# Amplificador de baja potencia



## edczs (Sep 23, 2010)

Hola raza
Aqui posteando al foro, si alguien tiene un diagrama de un amplificador de audio de baja potencia, el caso es que no use una fuente de mas de 20 v. Lo que necesito es conectar por ejemplo el ipod y que se escuche en la bocina, pero el detalle es que ademas debe ser con puros transistores, no puedo usar circuitos integrados. De preferencia con trnasistores de uso general, sino como quiera los busco.
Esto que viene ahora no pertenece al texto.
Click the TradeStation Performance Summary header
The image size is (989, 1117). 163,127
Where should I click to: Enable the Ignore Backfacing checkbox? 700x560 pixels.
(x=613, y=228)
De antemano gracias, si alguien tiene uno por ahi.


----------



## ehbressan (Sep 23, 2010)

Hola, usa el buscador.
Sds.


----------



## edczs (Sep 23, 2010)

ehbressan dijo:


> Hola, usa el buscador.
> Sds.



que gracioso todos vienen con tda y etc solo con transistores pero tambien se agradecen comentarios que ni al caso. ya busque mucho


----------



## Xapas (Sep 23, 2010)

edczs dijo:


> que gracioso todos vienen con tda y etc solo con transistores pero tambien se agradecen comentarios que ni al caso. ya busque mucho



Hola, muy buenas
el amplificador no es dificil de hallar, unicamente hay que saber buscar, sino en el foro, tambien en google, encontre este por si te sirve:
http://www.webelectronica.com.ar/news19-2/nota08.htm
Dependiendo de la potencia de tus altavoces, que supongo que para un iPod no seran mas de 1W, te puede venir bien el amplificador para auriculares, y está alimentado por 6V
Te recomiendo mejor que uses algun circuito integrado como el LM386, porque yo fabriqué un amplificador para MP3 con él en estereo, y va fenomenal, da muy buena calidad en relación al MP3, aunque no se como será tu situación para no poder usar integrados...
Y por favor, la próxima vez que preguntes en el foro, se amable con la gente y ella lo sera contigo, no vengas exigiendo circuitos por la cara, simplemente expon tu problema y se intentara solucionar


----------



## edczs (Sep 23, 2010)

Xapas dijo:


> Hola, muy buenas
> el amplificador no es dificil de hallar, unicamente hay que saber buscar, sino en el foro, tambien en google, encontre este por si te sirve:
> http://www.webelectronica.com.ar/news19-2/nota08.htm
> Dependiendo de la potencia de tus altavoces, que supongo que para un iPod no seran mas de 1W, te puede venir bien el amplificador para auriculares, y está alimentado por 6V
> ...



Bueno una disculpa si se agredi a alguien, la verdad ya tenia tiempo buscando alguno que amplifique con puros transistores,, es una practica para la escuela y no quieren que utilice mas que transistores. Ese que me enviaste me parecio excelente, MUCHAS GRACIAS, soy nuevo en esto y no se muy bien donde buscar por eso expuse mi problema aqui y vi que ayudaron muy rapido MUCHAS GRACIAS!!!. Ojala y pueda regresar el favor de nuevo GRACIAS!!


----------